== Document text ==
################

In such a case, the service provider will interconnect the site at
their POP location via a last mile circuit. The choice of last mile
technology could be diverse such as Ethernet, Frame-Relay, ATM, DSL,
T1/E1/T3/E3, etc. Bandwidth capacity also varies from location to
location (as low as 512 Kbps DSL to as high as 10 Gbps Ethernet). In
cases where VPN connectivity is not possible, the VPN network can be
extended in to a remote location via Internet/IPSEC technologies as
well. Due to the diverse nature of the connectivity option, any frame
work should be agonistic to technologies and choice of providers.
Router 1--------(POP1)------|
|
|-----Customer VPN
| (SP Managed Core)

################

== Data lines ==

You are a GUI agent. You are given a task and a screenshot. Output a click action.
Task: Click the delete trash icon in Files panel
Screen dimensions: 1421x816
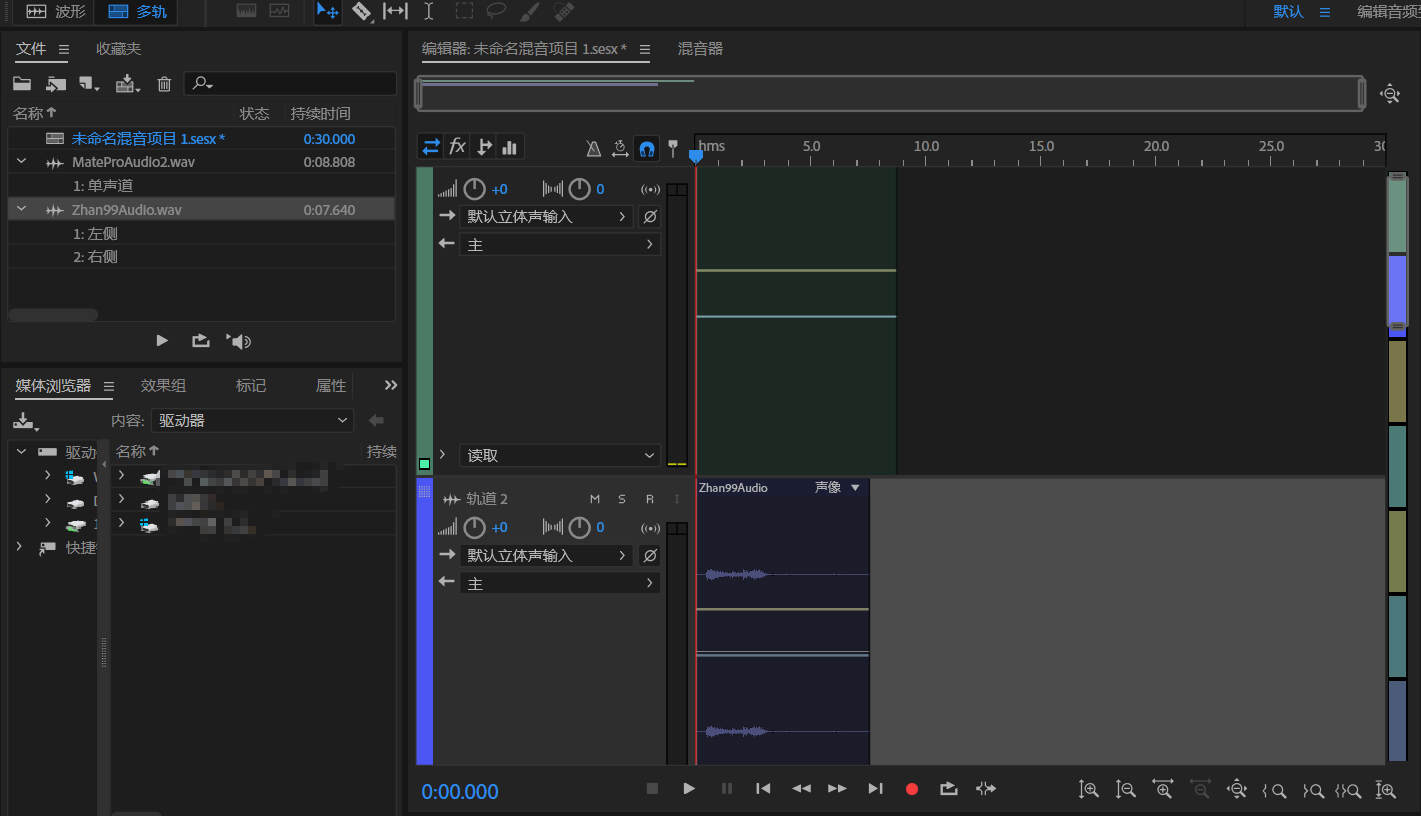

################

== Short problem A ==
Using the text on last-mile connectivity for VPN sites, decide whether each statement agrees with it: (i) bandwidth at a location can be as low as 512 Kbps DSL; (ii) the service provider interconnects the site at the customer's premises; (iii) when VPN connectivity is not possible, the VPN network can be extended to a remote location over Internet/IPSEC. Answer yes or no for each, quoting the deciding words of the text.
== Short problem B ==
Write the next part of the text on last-mile connectivity for VPN sites, starting right after the diagram it ends with.

== Task result A ==
(i) Yes: "as low as 512 Kbps DSL to as high as 10 Gbps Ethernet"
(ii) No: "the service provider will interconnect the site at their POP location via a last mile circuit"
(iii) Yes: "the VPN network can be extended in to a remote location via Internet/IPSEC technologies as well"

== Task result B ==
Router 2--------(POP2)------|
This draft assumes availability is very important for the target
enterprises, hence there will be at least two last mile circuits that
link them to the service provider core. Again, technology and the
last mile provider can be chosen independently. Often enterprises
selects a good or premium primary circuit and cheaper option for the
secondary connectivity. For example
1) Primary: 10 Mbps Ethernet to MPLS; Secondary:- 10 Mbps Ethernet to
MPLS
2) Primary: 10 Mbps Ethernet to MPLS; secondary:- 2 MBPS E1 circuit
to MPLS
3) Primary: 1.5 Mbps T1; Secondary:- ADSL 2+ Internet/IPSEC
The above samples are for illustration taken from typical examples
found in the field.
Routing schemes usually designate the premium circuit option as
primary. Routing protocol metrics will hence be better for the link
and all the traffic goes over it as long as they are active. Traffic
shift to the secondary if the primary circuit goes down. This kind of
routing scheme is called classical routing or Active-passive routing
scheme.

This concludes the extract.